▸ **What is expected**
Which lines in the records below contain the word "will"? Copy each of those lines in full.
— start of Items —
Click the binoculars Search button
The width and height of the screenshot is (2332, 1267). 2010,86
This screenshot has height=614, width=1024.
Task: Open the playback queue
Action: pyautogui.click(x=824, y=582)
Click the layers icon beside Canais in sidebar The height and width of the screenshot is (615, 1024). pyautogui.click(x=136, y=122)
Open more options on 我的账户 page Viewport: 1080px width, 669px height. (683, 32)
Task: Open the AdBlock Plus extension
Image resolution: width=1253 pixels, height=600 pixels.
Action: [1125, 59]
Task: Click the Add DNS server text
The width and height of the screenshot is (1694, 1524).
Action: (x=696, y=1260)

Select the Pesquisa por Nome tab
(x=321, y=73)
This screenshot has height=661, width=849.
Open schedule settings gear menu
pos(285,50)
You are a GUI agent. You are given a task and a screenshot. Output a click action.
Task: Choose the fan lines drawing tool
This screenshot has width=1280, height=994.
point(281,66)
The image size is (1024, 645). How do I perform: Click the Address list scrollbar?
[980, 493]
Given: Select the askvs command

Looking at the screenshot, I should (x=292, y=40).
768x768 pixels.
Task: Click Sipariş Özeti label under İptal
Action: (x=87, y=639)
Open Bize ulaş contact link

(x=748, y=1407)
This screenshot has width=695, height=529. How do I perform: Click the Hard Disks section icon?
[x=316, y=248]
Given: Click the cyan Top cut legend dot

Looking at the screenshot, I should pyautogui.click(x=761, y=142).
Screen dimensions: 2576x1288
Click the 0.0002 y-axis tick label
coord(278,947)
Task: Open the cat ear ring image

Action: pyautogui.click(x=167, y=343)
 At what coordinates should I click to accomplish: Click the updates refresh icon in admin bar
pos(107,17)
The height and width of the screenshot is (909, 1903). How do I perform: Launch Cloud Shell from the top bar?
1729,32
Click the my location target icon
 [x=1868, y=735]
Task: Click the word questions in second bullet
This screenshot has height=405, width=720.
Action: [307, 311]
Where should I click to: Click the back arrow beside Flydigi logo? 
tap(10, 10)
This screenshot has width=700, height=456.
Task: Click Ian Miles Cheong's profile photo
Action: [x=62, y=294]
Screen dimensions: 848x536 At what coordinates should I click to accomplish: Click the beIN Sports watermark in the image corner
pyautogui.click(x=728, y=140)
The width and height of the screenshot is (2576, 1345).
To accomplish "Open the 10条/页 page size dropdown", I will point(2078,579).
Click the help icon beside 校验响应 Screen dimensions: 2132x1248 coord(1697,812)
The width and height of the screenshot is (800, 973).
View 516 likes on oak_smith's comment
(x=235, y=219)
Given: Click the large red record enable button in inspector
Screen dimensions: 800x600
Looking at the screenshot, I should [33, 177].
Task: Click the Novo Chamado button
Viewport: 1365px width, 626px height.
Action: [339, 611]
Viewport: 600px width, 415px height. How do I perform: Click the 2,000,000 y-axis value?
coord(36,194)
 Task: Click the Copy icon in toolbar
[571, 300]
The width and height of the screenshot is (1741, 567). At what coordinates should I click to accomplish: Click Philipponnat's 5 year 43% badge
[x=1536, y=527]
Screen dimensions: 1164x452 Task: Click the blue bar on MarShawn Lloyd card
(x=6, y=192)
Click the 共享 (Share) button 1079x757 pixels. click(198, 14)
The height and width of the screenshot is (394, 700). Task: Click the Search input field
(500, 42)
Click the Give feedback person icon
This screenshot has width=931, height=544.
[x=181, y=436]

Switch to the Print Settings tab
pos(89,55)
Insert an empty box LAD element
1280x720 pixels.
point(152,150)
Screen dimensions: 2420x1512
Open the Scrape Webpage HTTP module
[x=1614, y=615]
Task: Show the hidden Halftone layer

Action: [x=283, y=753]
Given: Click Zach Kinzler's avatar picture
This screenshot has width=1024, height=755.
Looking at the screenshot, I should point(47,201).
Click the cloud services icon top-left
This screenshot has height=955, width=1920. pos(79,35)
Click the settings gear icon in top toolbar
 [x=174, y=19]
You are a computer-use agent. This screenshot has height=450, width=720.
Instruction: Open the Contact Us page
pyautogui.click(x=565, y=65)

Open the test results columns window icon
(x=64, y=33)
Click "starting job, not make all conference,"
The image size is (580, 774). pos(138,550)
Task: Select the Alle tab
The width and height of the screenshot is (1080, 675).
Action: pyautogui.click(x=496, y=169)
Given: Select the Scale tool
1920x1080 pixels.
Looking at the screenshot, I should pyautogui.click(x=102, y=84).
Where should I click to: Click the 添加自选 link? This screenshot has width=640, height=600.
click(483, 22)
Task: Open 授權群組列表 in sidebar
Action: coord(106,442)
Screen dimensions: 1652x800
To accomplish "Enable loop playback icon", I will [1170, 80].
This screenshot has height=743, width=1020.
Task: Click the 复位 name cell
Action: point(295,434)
— end of Items —
▸ **Written answer**
To accomplish "Open the 10条/页 page size dropdown", I will point(2078,579).
To accomplish "Enable loop playback icon", I will [1170, 80].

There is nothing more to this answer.